Following the accident, I commenced two months of research and shopping around to decide on my next motorcycle. I scoured the internet; reading reviews, watching shootout comparisons, and calling upon any other avenues for advice. I formed a shortlist, and began my process of elimination.
The shortlist rapidly narrowed to three final entries:
- 2016 Aprilia RSV4-RF
- 2012 Ducati Panigale 1199S
- 2016 Yamaha R1
Before I briefly share my reasoning, I feel it important to mention that I fucking loved my 2009 Yamaha R1. I really (really) enjoyed owning that motorcycle. It was bulletproof, it had power, it was comfortable enough, and in all honesty, I would happily own another. I owned my 2009 Yamaha R1 for around five or six years, and she’d taken me to Phillip Island for the MotoGP, and World Superbikes each of those years. We covered near 65,000kms together.
So why not get another?
I gave this possibility some real thought during my recovery, and eventually came to the conclusion that life is finite, and I decided it was time to sling my leg over something fresh.
So, how did I further narrow my shortlist, from three contenders, to one?
Naturally, cost was a factor. The brand new Aprilia, and Yamaha sat around $25,000 AUD, while the 2012 Ducati could be acquired for closer to $20,000 AUD. The three motorcycles weren’t priced too differently, so I moved on to the next criterion; performance.
As mentioned above; I read countless reviews, and just about exhausted the internet’s supply of comparison/shootout videos.
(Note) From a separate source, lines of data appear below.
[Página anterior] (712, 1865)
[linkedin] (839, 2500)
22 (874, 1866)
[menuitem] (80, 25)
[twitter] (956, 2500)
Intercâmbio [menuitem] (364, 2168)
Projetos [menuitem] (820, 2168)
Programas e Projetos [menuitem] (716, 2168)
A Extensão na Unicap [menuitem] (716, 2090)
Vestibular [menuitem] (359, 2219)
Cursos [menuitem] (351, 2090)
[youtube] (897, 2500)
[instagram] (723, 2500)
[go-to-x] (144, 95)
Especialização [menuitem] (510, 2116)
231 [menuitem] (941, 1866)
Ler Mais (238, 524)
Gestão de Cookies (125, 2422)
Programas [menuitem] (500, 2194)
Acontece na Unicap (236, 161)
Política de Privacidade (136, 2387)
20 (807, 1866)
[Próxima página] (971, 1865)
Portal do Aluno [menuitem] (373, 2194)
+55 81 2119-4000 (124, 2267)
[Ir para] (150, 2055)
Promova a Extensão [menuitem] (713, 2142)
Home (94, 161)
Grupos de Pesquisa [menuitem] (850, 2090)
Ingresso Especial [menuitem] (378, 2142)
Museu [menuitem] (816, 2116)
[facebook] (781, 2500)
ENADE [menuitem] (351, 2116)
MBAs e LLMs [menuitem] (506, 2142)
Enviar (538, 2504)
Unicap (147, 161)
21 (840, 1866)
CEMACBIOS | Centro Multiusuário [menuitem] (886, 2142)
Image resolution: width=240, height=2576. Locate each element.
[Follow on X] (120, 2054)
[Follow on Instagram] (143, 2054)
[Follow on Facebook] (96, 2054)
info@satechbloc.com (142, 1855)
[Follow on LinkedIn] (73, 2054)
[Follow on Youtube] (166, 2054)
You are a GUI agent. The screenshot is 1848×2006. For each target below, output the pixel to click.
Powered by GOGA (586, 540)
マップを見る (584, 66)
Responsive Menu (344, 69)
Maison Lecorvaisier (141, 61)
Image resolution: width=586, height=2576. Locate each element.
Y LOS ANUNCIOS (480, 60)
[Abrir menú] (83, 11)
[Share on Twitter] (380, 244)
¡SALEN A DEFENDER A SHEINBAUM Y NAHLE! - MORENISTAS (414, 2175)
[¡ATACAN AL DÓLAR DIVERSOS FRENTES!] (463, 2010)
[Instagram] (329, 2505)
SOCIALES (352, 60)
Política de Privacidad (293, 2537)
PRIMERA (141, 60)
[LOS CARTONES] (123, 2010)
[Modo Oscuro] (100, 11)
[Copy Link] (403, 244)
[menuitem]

The general consensus was that the current model Yamaha R1 ruled supreme, with the Aprilia coming damned close. The Ducati didn’t quite perform as well.
Looks. Since the day the first Ducati Panigale was revealed, I fell in love. To this day, I consider it to be close to the best, if not the best looking superbike on the market, today. The Aprilia RSV4 had me swooning too – it spoke to my Italian background, with it’s tricolore livery, and the current model Yamaha R1 screamed utilitarianism.
The final area that I pretended to consider was comfort… If comfort is high on your priority list when buying a motorcycle… You best simply trot-on-by the superbike section of your local dealership. Looking for comfort in a superbike – you’re going to have a bad time.
So given the brief critique, above, I looked back at my priority list, ordered from most important, to least:
- Cost (including servicing).
It was around this point, that I noticed my choice becoming apparent. After giving myself a little time to deliberate, the Yamaha flagship won me over. I might mention that the outcome annoyed me a little, because deep down, I was starting to like the idea of stepping onto something other than a Yamaha R1 – just for a change of pace. But the unrivaled performance of the Yamaha had my mind, set.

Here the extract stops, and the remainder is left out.